Argan – Cela n’est pas pressé.

Courte réplique d’Argan qui forme une litote (=exprimer le peu pour signifier le plus). Argan ne répond que sur le caractère d’urgence, ce qui renseigne sur son incapacité à dire non au médecin. Cependant, la litote permet de comprendre qu’Argan n’a aucune envie de respecter la consigne de son interlocuteur.

III – Une étincelle de réflexion

Toinette – Adieu. Je suis fâché de vous quitter sitôt ; mais il faut que je me trouve à une grande consultation qui doit se faire pour un homme qui mourut hier.

Toinette joue toujours ici son rôle de praticien important. En homme important, elle est naturellement peu disponible : elle doit « quitter sitôt » son patient. Nouvelle preuve de son importance, elle se rend à une « grande consultation ». L’adjectif qualificatif connote l’importance de la réunion. Pourtant l’urgence médicale est constituée par… un décès de la veille « hier ».

Argan – Pour un homme qui mourut hier ?

La réplique d’Argan reprend le schéma du comique de répétition qui prévaut dans les répliques précédentes : Argan répète les mots de la question, cherchant confirmation de l’énoncé. Mais il ne conteste toutefois pas les termes de l’affirmation de Toinette : de nouveau, un comique de situation se profile.

Toinette – Oui : pour aviser et voir ce qu’il aurait fallu lui faire pour le guérir. Jusqu’au revoir.

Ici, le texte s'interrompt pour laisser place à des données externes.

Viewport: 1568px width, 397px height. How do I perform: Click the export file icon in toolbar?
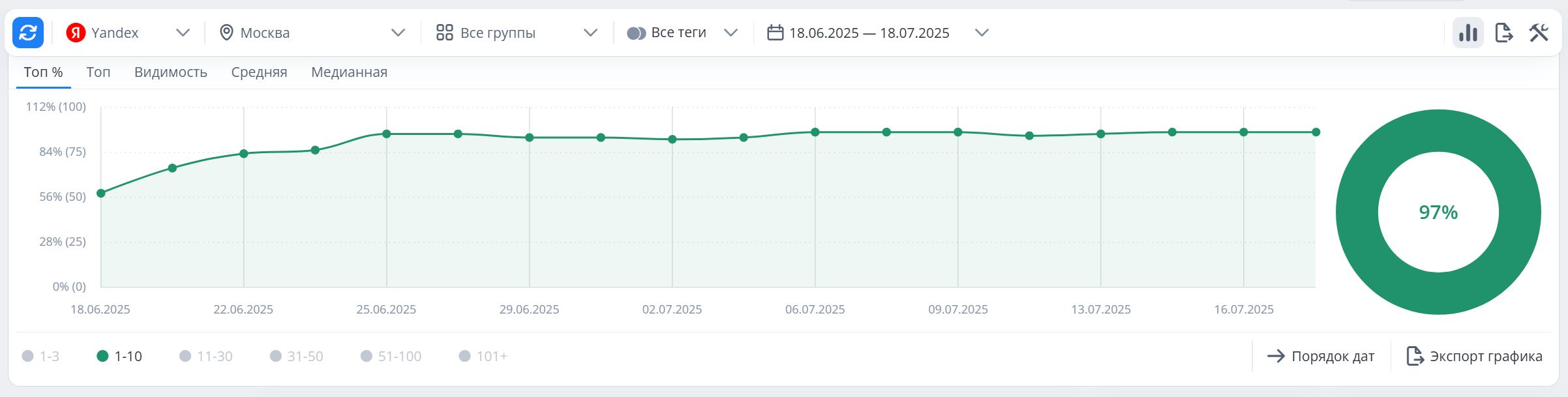pyautogui.click(x=1503, y=33)
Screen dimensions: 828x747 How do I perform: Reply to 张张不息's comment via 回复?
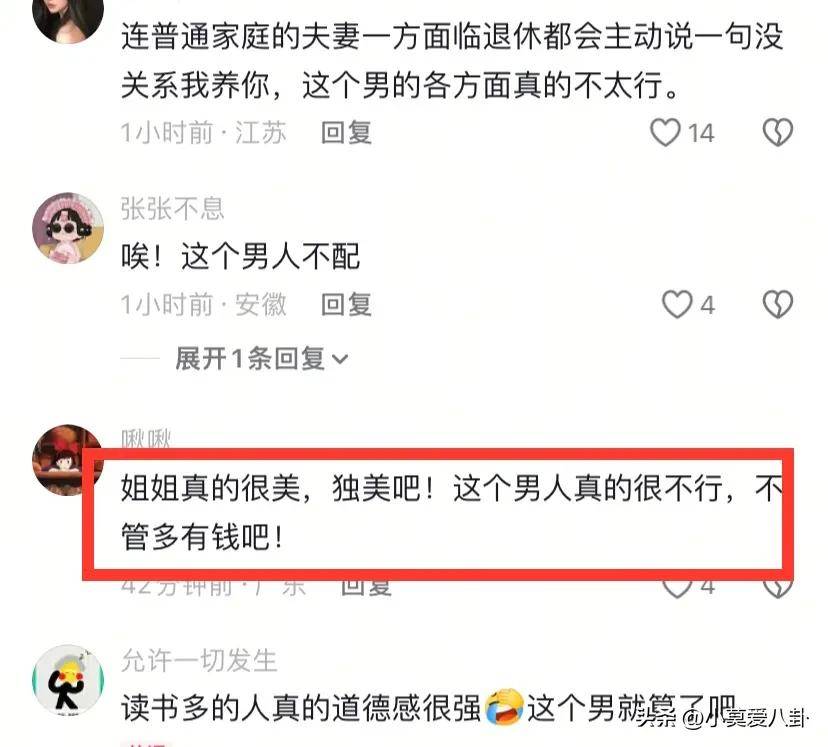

  • « Aviser » et « voir » ont la même étymologie : les deux verbes évoquent la vue, et sont employés dans le sens de « délibérer ». De nouveau, Toinette use d’un ton professoral.
  • Le ton sentencieux devient proprement risible lorsque l’on apprend que l’objet de la conférence est « ce qu’il aurait fallu » faire. Le conditionnel passé est utilisé pour évoquer d’inévitables erreurs des confrères. Le mort est un enjeu de dispute, tout théorique : son décès n’émeut pas le médecin, sans que cela n’alarme Argan.

Argan – Vous savez que les malades ne reconduisent point.

Argan rappelle sa condition de malade, qui lui permet de satisfaire à son impolitesse. Argan correspond ici au stéréotype du barbon, vieillard grincheux qui est moqué dans la Commedia dell’arte.

Béralde – Voilà un médecin, vraiment, qui paraît fort habile !

Béralde se montre particulièrement ironique : présentatif, adverbe « vraiment » pour renforcer l’antiphrase ainsi que l’adverbe « fort » en complément de l’adjectif « habile », et le point d’exclamation.

Argan – Oui ; mais il va un peu bien vite.

Pourtant Argan se montre imperméable à l’ironie de son frère. Il se contente de bredouiller « un peu bien » que le médecin est trop rapide à prendre une décision – ou bien qu’il déroule ses explications trop « vite », ce qui le rend difficile à suivre.

Béralde – Tous les grands médecins sont comme cela.

Béralde opère toujours dans le registre de l’ironie. Il en profite pour opérer une généralisation (présent gnomique = de vérité générale), déterminant « tous les ». Cette généralisation est à double tranchant : pour qui perçoit l’ironie, il s’agit en réalité d’une vive critique portée à la compétence des médecins du siècle de Molière. Argan toutefois n’en perçoit rien.

Argan – Me couper un bras et me crever un œil, afin que l’autre se porte mieux ! J’aime bien mieux qu’il ne se porte pas si bien. La belle opération, de me rendre borgne et manchot !

Argan résume enfin l’opération à laquelle on le promet. Il perçoit l’absurdité du procédé (« la belle opération »), et commence enfin à exercer sa raison. Au fond, le tour de Toinette, pour moqueur qu’il fût, a littéralement servi de leçon au maître.

Conclusion

Dans cet extrait, Molière ne se livre pas qu’à la satire de la crédulité ou à la farce. Il s’agit aussi de dessiner une réflexion de nature pédagogique : le stratagème n’a pas pour but de nuire. Au-delà de sa destination comique, il s’agit d’un procédé destiné à corriger Argan, engoncé dans le carcan de ses passions et de sa foi aveugle. Ce procédé maïeutique (= lié à l’accouchement) vise à pousser à la réflexion. Ainsi, Molière met en lumière l’adage placere et docere : plaire et instruire.